- **What you have to do**
Could you reproduce, word for word, everything below from the line containing "eyp@eyp.fo (889, 2290)" down to the line containing "Deil á Facebook (600, 1757)", with both of those lines included and no others?
[[ Data open ]]
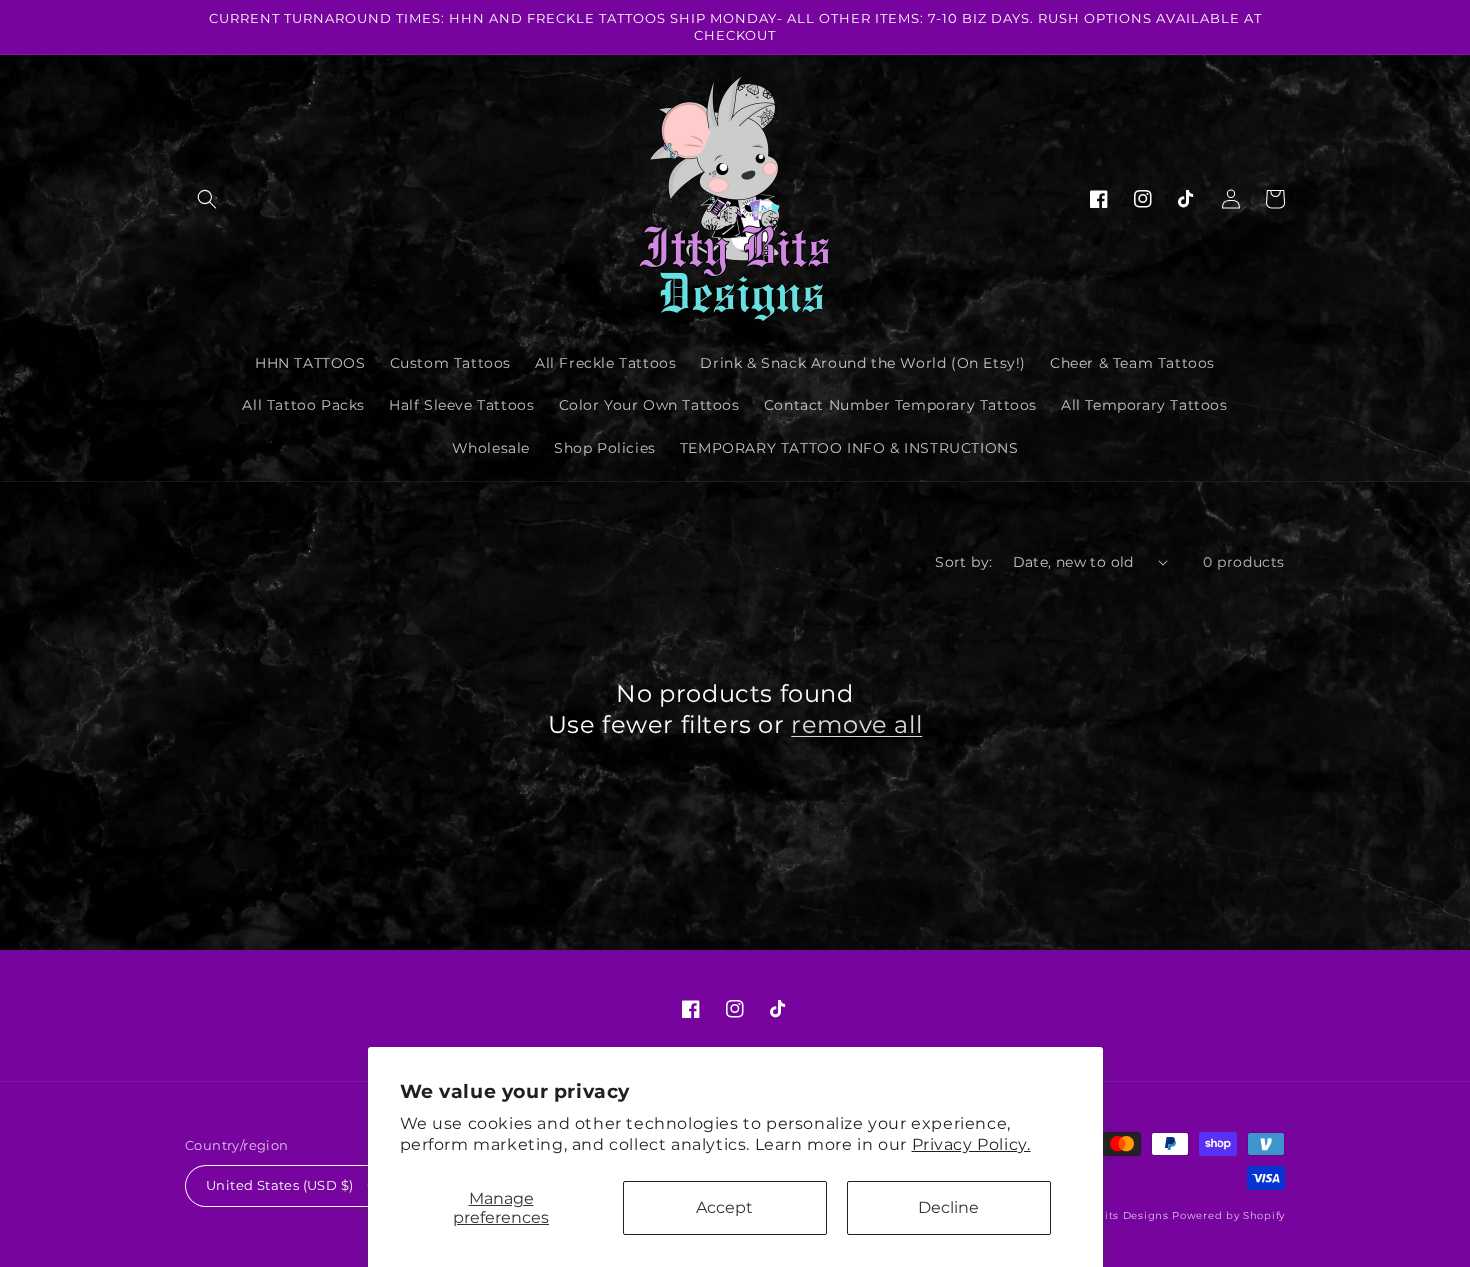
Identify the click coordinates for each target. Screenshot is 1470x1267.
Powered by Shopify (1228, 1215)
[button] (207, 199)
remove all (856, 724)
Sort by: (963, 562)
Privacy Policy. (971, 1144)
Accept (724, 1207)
[[ Data closed ]]
[[ Data open ]]
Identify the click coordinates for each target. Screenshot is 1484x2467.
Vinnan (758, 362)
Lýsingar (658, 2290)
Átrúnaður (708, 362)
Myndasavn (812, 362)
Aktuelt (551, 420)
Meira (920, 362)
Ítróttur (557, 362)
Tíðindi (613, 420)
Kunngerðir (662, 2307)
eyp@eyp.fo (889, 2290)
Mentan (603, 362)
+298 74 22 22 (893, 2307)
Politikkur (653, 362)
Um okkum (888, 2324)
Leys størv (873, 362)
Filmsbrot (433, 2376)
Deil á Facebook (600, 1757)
[[ Data closed ]]
- **Output of the task**
eyp@eyp.fo (889, 2290)
Mentan (603, 362)
+298 74 22 22 (893, 2307)
Politikkur (653, 362)
Um okkum (888, 2324)
Leys størv (873, 362)
Filmsbrot (433, 2376)
Deil á Facebook (600, 1757)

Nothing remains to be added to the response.